"Todo ser humano é um consumidor. As pessoas comem, vestem-se, divertem-se. Compram e utilizam serviços". Esta é a constatação da deputada Ângela Sousa (PSC), que inseriu na ata dos trabalhos da Assembleia Legislativa moção de congratulações ao consumidor, pela passagem do Dia Mundial dos Direitos do Consumidor, comemorado em 15 de março.
Desde a Idade Antiga, as civilizações esboçavam códigos de proteção ao consumidor, mesmo sem essa denominação. De acordo com a moção apresentada pela parlamentar, o marco inicial da defesa do consumidor é resultado da união de reivindicações trabalhistas, como a luta contra a exploração do trabalho das mulheres e das crianças, a atuação direta frente ao mercado de consumo. Além do boicote a produtos e da exigência do reconhecimento de direitos enquanto trabalhadores e seres humanos.

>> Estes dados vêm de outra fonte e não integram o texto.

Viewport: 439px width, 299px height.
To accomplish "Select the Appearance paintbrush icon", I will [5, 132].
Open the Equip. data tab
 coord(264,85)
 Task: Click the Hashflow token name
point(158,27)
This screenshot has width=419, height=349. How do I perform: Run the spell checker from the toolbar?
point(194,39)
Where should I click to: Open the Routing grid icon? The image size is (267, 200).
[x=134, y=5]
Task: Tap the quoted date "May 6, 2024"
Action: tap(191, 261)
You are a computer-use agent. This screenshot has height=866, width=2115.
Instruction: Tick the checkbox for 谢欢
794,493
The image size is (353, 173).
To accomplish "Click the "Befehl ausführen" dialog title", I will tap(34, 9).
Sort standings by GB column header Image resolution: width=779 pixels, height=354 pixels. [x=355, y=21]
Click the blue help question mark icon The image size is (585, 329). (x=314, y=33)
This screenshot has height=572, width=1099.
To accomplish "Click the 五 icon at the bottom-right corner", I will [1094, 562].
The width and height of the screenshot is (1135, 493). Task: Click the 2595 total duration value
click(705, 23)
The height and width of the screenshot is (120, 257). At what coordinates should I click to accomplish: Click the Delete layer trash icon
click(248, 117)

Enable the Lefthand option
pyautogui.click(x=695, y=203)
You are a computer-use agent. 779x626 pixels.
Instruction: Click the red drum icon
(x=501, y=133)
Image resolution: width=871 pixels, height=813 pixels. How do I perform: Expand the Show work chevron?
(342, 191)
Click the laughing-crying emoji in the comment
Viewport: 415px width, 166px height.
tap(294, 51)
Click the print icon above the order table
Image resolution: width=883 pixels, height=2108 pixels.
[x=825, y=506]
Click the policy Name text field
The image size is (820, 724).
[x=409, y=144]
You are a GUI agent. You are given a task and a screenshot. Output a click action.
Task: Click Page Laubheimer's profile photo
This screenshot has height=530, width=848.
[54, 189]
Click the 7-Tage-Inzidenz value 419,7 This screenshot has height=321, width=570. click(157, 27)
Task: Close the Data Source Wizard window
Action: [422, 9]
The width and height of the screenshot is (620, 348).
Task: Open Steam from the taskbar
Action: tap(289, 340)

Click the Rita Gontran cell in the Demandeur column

Em 1983, criou-se o Dia Mundial do Consumidor. No Brasil, o Código de Defesa do Consumidor foi instituído em 11 de setembro de 1990, com a Lei nº 8.078. Para Ângela, sua necessidade nasceu da luta do movimento de defesa do consumidor no país e serviu de incentivo e modelo para a criação dos demais Procon’s espalhados pelos estados. "O movimento dos consumidores passou a se difundir em grande escala nos países em desenvolvimento, com ênfase nos trabalhos preventivos e educativos, despertando o interesse pelos valores da cidadania", afirma
Acredita a deputada que surge um movimento favorável à "educação para o consumo". "Escolas e órgãos governamentais passam a instituir programas de orientação e desenvolvimento de habilidades no consumidor para enfrentar os desafios diários na sociedade de consumo", assegura Ângela, atualmente à frente da Comissão dos Direitos do Consumidor da Assembleia.